R to V is the upcoming fourth concert tour headlined by South Korean girl group Red Velvet, in support of their extended plays from The ReVe Festival 2022 series; Feel My Rhythm (2022) and Birthday (2022). Announced in March 2023 by SM Entertainment, the tour is the group's first concert tour in three years since their third tour La Rouge in 2019-2020, and following the cancellation of The ReVe Festival: Prologue in 2022 due to the group's members were infected with COVID-19.

Background
Members of Red Velvet have been hinting on their next concert tour since late 2022 through their fans-community such as Bubble.

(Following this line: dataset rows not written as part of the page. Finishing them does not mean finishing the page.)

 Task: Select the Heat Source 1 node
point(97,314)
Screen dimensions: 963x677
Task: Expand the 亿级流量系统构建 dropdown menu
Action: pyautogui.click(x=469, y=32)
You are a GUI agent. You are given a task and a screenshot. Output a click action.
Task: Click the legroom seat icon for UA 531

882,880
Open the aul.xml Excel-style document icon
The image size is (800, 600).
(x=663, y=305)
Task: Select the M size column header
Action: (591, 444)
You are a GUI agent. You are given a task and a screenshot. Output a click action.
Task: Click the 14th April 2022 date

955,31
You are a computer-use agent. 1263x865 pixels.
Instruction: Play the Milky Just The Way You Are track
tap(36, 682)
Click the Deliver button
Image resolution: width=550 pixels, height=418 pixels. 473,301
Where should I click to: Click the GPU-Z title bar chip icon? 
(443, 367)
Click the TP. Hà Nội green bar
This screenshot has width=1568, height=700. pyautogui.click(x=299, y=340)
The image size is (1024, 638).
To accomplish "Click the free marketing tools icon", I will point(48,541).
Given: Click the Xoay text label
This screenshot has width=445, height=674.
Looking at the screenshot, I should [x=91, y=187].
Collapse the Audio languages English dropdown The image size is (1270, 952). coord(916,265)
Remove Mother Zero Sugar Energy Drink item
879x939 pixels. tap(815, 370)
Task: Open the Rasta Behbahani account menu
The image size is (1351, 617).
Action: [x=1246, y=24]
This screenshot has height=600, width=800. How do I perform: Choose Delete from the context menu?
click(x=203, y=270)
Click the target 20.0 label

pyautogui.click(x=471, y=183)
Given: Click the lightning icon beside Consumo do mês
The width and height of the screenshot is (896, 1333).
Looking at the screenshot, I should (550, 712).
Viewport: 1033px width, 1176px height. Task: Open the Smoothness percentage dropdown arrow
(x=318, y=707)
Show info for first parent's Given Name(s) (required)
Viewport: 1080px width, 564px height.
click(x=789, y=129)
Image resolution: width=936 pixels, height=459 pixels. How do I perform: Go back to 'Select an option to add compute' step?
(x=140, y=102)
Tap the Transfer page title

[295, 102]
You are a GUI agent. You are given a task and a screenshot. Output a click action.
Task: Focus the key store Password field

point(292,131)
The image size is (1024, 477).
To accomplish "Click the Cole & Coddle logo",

On March 3, 2023, SM Entertainment announced that Red Velvet will hold their fourth solo concert in title "R to V", which come from lyrics in their 2022-single "Birthday", schedule to perform the first two shows in Seoul on April 1-2, 2023, at KSPO Dome, marking Red Velvet's first time to perform at the arena, and is their biggest South Korea concert venue since their first tour Red Room (2017-2018), with their show in April 2 will be broadcast through Beyond Live as well.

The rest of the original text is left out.